Every record should be written out again in full, with no character altered.
——————
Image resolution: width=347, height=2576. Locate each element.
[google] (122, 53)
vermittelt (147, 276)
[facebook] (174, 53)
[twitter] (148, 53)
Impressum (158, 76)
——————
- [Answer box]:
Image resolution: width=347, height=2576. Locate each element.
[google] (122, 53)
vermittelt (147, 276)
[facebook] (174, 53)
[twitter] (148, 53)
Impressum (158, 76)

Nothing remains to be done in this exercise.